He probably had 50,000 at the black gate at the end of the books. 

It is said that the greatest loss sauron had in the battle for mines tirith was not losing all of his forces but losing his greatest servant, the witch King of angmar. (Read a few times that sauron could quickly amass a bigger force to fight against the free peoples of middle earth, but why would he have such a lowly force at the black gates? Aragorn and his army marched immediately out of Mimas tirith to the black gates, as they know they could not fight another pelennor fields type battle and they knew sauron would summon a larger and more wicked force next time)


----------



## Azrubêl (Sep 20, 2017)

I think that's a good point, that Sauron "amasses" (or enslaves) large numbers of orcs and men to get them to fight for him, so that it's probably a separate question as to how many orcs he has in Mordor under direct control, as opposed to groups of orcs or men (like Haradrim) that he is able to muster for a great battle like Pelennor. 

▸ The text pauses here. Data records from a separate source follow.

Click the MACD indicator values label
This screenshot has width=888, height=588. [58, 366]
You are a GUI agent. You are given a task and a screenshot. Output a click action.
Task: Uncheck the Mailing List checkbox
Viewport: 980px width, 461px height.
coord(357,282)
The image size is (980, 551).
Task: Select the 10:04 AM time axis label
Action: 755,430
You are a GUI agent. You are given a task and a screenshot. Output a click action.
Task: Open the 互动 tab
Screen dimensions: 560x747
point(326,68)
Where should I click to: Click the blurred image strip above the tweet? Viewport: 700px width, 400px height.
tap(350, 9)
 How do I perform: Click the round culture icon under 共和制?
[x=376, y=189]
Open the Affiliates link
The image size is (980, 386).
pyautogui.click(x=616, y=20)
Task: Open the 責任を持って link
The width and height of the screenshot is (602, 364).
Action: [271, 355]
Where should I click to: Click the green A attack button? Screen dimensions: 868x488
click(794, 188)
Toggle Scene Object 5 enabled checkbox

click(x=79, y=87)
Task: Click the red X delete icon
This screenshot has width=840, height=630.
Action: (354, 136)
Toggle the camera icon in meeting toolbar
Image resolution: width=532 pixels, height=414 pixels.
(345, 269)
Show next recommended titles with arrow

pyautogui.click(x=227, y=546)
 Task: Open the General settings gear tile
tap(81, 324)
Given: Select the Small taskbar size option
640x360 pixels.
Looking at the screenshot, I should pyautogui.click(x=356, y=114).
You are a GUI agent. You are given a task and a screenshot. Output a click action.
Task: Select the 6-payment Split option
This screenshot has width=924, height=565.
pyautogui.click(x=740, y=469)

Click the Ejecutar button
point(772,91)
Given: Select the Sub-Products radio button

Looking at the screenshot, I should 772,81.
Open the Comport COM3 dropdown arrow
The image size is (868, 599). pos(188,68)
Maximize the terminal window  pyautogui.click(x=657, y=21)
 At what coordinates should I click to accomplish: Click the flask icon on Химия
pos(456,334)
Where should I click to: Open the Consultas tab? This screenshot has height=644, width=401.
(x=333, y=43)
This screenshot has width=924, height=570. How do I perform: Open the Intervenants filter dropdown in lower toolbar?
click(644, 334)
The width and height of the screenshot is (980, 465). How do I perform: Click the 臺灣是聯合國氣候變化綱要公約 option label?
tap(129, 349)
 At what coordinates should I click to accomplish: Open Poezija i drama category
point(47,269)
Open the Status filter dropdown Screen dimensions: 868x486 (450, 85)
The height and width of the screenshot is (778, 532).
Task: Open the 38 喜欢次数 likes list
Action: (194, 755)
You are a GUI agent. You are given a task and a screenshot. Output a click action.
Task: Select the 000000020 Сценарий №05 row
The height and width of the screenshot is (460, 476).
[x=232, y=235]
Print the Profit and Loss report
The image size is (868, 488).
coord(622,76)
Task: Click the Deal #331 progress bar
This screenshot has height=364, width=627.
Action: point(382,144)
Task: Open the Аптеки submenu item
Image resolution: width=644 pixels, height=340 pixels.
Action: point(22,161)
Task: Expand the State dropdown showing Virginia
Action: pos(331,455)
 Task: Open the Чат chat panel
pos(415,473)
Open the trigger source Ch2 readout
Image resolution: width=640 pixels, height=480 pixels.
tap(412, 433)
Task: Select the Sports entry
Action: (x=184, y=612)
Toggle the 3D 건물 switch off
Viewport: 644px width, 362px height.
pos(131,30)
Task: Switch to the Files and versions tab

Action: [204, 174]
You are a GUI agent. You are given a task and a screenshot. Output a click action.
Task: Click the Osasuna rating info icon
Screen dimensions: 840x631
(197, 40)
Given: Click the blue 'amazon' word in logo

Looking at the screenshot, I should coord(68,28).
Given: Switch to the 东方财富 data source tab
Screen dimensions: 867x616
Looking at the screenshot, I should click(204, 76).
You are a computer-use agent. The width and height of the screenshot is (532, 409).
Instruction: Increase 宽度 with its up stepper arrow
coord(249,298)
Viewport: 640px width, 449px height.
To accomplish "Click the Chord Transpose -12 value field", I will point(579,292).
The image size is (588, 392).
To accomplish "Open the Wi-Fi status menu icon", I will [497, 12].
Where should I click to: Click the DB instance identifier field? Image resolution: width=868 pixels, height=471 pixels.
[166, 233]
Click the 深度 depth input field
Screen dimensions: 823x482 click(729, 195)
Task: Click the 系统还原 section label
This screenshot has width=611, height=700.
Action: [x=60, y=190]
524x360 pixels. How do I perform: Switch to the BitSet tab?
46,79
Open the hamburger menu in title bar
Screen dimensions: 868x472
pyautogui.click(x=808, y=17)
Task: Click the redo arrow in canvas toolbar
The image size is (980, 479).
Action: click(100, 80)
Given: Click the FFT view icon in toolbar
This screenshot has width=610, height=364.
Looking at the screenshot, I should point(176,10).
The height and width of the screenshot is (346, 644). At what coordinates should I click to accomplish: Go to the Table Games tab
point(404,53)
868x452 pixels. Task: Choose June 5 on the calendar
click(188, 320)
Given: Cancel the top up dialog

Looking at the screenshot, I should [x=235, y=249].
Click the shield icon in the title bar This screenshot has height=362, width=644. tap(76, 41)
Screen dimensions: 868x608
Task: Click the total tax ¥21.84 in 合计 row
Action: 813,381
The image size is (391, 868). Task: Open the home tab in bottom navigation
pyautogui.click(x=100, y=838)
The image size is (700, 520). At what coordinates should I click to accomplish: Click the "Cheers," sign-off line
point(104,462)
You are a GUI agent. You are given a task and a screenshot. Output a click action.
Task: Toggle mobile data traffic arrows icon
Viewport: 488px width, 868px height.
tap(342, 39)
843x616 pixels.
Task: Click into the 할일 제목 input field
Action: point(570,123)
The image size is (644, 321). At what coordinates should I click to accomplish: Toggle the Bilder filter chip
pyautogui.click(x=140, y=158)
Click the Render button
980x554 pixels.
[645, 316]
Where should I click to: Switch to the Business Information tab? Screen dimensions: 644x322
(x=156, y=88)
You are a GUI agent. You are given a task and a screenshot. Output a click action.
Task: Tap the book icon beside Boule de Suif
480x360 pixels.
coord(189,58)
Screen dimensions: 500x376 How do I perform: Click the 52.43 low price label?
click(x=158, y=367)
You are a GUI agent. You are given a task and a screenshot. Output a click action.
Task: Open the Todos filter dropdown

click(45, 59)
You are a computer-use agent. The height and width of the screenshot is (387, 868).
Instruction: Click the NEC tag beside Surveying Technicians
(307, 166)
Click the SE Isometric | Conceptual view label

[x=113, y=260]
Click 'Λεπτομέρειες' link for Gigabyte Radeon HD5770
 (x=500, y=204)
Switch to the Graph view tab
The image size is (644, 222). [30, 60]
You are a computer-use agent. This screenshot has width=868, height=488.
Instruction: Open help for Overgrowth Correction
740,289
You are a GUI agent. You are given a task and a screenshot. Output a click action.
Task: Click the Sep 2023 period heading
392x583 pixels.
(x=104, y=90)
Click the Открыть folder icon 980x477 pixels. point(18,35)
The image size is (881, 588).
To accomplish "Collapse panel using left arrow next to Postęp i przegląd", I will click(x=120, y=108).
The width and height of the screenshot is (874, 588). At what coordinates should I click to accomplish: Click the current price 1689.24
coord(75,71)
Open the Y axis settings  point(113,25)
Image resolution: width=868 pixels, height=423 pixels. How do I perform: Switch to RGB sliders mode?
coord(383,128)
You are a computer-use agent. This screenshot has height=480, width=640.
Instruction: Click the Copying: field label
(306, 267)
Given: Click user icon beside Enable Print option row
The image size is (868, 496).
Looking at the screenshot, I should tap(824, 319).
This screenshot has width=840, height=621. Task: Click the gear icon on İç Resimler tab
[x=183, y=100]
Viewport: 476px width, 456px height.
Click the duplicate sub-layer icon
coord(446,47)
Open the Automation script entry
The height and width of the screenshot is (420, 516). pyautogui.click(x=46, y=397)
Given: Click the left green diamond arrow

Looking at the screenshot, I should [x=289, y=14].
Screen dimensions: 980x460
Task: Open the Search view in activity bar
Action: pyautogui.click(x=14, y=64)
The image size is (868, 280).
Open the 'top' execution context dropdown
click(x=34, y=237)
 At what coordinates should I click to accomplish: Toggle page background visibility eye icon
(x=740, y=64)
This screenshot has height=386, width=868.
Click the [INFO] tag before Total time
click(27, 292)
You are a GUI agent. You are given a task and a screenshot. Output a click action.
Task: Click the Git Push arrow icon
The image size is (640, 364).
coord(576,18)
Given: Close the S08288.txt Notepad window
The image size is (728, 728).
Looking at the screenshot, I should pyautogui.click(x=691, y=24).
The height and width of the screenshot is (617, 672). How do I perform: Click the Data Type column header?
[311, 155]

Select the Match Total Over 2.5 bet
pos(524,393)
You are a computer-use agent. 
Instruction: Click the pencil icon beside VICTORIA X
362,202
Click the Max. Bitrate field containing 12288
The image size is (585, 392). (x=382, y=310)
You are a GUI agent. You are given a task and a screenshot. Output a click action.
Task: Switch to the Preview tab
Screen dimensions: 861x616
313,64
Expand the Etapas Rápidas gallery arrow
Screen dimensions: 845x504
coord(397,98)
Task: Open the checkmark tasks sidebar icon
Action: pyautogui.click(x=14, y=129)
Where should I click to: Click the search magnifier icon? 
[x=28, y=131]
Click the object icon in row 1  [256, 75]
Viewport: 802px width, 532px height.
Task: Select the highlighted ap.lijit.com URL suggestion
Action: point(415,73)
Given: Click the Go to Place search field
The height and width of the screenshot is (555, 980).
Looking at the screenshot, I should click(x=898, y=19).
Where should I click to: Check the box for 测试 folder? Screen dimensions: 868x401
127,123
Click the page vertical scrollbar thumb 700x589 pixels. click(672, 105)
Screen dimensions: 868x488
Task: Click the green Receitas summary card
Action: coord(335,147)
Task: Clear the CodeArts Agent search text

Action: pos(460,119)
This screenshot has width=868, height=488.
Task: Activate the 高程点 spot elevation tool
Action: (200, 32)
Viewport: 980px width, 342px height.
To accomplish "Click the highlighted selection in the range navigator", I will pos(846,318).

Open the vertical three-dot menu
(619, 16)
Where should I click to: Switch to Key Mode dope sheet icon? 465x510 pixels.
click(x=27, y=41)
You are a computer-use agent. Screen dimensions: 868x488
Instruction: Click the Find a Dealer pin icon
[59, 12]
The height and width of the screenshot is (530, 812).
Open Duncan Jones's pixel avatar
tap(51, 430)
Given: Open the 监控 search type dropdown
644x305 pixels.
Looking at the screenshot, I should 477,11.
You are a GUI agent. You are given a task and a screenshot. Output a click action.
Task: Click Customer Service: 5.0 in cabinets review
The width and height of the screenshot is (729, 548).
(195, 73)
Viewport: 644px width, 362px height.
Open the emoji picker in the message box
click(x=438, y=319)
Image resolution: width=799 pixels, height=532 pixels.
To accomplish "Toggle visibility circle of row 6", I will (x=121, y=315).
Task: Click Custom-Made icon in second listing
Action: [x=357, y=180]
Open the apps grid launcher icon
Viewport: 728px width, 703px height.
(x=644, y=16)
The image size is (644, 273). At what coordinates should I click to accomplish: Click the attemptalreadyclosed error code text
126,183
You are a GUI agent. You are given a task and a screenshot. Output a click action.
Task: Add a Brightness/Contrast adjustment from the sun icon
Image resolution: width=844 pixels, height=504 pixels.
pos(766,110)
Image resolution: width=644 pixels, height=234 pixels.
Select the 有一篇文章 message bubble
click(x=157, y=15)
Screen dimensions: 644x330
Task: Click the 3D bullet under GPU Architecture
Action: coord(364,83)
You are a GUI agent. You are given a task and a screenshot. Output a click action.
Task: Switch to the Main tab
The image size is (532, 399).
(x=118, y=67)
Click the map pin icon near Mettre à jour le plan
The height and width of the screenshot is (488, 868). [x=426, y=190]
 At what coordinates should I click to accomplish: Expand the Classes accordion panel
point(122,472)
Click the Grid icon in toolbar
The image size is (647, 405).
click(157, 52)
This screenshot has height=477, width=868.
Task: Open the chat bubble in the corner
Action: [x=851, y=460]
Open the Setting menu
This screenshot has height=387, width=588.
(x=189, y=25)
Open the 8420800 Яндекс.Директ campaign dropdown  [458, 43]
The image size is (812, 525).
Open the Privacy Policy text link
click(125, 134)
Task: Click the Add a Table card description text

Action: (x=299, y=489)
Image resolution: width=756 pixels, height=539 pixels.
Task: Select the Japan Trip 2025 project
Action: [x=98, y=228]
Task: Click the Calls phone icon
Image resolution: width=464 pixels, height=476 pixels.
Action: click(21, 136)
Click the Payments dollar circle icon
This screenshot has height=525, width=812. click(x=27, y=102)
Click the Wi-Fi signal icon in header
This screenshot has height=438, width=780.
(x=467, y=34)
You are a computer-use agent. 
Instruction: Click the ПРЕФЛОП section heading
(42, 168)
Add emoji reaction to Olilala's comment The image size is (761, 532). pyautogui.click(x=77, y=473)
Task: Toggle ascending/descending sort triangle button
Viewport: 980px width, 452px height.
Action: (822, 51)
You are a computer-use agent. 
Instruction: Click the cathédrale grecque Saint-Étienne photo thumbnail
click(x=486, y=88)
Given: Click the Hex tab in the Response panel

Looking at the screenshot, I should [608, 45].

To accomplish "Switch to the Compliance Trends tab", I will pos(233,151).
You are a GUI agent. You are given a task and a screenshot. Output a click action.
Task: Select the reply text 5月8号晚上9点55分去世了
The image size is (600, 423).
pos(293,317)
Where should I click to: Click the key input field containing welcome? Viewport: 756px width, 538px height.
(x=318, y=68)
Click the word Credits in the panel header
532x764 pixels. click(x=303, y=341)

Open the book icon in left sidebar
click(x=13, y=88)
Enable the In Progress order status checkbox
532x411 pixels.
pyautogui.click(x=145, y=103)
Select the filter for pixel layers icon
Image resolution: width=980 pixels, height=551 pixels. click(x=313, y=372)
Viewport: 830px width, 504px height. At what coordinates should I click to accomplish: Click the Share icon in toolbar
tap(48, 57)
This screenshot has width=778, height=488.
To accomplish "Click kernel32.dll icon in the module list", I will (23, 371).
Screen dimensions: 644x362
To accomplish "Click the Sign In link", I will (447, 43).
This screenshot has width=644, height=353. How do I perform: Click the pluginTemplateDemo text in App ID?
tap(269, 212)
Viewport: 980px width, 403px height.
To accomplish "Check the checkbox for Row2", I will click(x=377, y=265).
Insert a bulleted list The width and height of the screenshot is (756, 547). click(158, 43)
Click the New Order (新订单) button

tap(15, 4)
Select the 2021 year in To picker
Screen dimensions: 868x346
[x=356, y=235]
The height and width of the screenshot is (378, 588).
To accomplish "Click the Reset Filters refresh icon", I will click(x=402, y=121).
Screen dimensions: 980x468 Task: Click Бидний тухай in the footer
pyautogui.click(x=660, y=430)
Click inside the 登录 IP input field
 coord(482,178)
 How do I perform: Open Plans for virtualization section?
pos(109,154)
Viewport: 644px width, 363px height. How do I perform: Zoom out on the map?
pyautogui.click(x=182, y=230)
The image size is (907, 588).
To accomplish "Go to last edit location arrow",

My impression is that Sauron's physical strength in the form of armies is basically greater than Saruman's by an order of magnitude at least- that is, if Saruman's strength is 50-100k troops, Sauron's would be more like 500k-1m troops. But I could be wrong!


----------



## elric (Sep 20, 2017)

Great topic but does it really matter? Im an avid military historian, but in lotr i just needed my imagination to understand that the evil armies were big enough to destroy all other races and civilisation. Very scary at age 11


----------